Fracklog is an inventory of drilled wells that are waiting to be completed and turned to sales. We see how rigs have consolidated into a central location. The reason is simple, fewer completions leading to increased production. This article does address high grading but not the effect of today's mega-frac completions on production. All completions used were around roughly the same time frame from 10/13 to 6/14. This provides a somewhat up to date well design and enough production data to analyze the results.
There are several other ETFs that focus on U.S. and world crude prices:
- iPath S&P Crude Oil Total Return Index ETN (NYSEARCA:OIL)
- ProShares Ultra Bloomberg Crude Oil ETF (NYSEARCA:UCO)
- VelocityShares 3x Long Crude Oil ETN (NYSEARCA:UWTI)
- ProShares UltraShort Bloomberg Crude Oil ETF (NYSEARCA:SCO)
- U.S. Brent Oil ETF (NYSEARCA:BNO)
- PowerShares DB Oil ETF (NYSE:DBO)
- VelocityShares 3x Inverse Crude Oil ETN (OTC:DWTI)
- PowerShares DB Crude Oil Double Short ETN (NYSEARCA:DTO)
- U.S. 12 Month Oil ETF (NYSEARCA:USL)
- U.S. Short Oil ETF (NYSEARCA:DNO)
- PowerShares DB Crude Oil Long ETN (NYSEARCA:OLO)
- PowerShares DB Crude Oil Short ETN (NYSEARCA:SZO)
- iPath Pure Beta Crude Oil ETN (NYSEARCA:OLEM)

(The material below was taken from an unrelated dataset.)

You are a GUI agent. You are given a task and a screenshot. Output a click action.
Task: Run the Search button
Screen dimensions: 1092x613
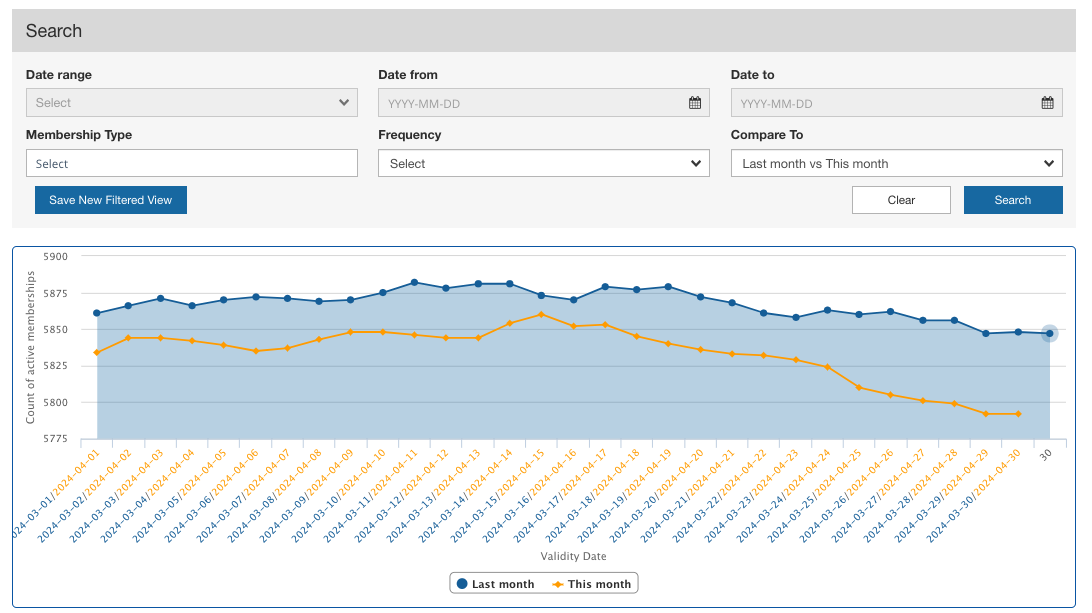(x=1013, y=200)
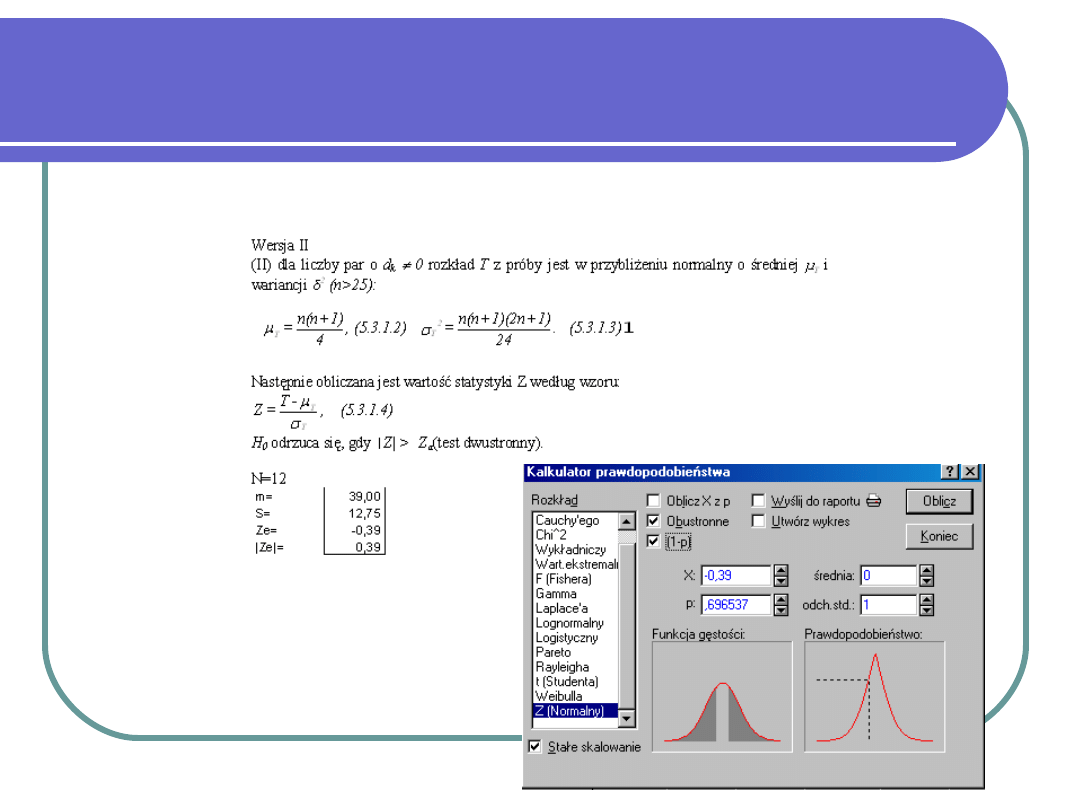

In summary, high grading has had a major effect on U.S. production. It is much of the reason lower rig numbers and reduced completions have not decreased production. Completions have been centered on core acreage in the Bakken, Niobrara, Eagle Ford, Permian, etc. Core wells produce significantly more crude in the first year of production than marginal areas. The best current Bakken wells can produce 300,000 to 400,000 bbls of crude (excluding natural gas and NGLs). Lower pressured areas can produce 40,000 to 80,000 bbls in ND. All major U.S. plays have significant differences in production. The increases from high grading can be 3 to 7 times better than marginal leaseholds. This means an operator can maintain production drilling and completing just one core well as opposed to several marginal locations.
Disclosure: I am/we are long UWTI, EOG.